# [Data supplied]
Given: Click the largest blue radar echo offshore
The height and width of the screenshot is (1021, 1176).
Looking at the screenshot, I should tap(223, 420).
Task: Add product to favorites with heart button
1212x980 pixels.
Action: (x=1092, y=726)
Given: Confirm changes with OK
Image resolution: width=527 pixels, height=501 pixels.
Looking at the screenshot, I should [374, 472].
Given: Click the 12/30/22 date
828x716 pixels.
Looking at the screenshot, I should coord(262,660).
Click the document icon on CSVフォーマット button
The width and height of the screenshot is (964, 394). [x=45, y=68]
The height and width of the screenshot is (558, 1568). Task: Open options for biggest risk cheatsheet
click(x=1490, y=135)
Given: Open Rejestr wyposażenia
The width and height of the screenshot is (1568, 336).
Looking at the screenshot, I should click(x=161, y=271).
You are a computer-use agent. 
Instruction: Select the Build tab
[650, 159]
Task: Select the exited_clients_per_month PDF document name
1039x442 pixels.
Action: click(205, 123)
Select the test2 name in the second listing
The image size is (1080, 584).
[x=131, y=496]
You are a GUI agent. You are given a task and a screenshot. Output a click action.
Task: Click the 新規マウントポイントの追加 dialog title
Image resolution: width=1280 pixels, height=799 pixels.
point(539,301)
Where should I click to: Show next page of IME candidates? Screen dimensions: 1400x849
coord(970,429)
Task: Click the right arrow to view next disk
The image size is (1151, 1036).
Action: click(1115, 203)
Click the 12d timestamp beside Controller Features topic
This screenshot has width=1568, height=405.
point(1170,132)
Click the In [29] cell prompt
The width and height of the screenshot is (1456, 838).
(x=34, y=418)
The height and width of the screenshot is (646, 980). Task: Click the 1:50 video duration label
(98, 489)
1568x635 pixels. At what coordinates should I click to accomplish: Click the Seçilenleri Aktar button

# [Task to carry out]
Exactly the lines from the one containing "The image size is (1151, 1036)." through the end of the records should be reproduced, and no others.

# [Your solution]
The image size is (1151, 1036).
Action: click(1115, 203)
Click the 12d timestamp beside Controller Features topic
This screenshot has width=1568, height=405.
point(1170,132)
Click the In [29] cell prompt
The width and height of the screenshot is (1456, 838).
(x=34, y=418)
The height and width of the screenshot is (646, 980). Task: Click the 1:50 video duration label
(98, 489)
1568x635 pixels. At what coordinates should I click to accomplish: Click the Seçilenleri Aktar button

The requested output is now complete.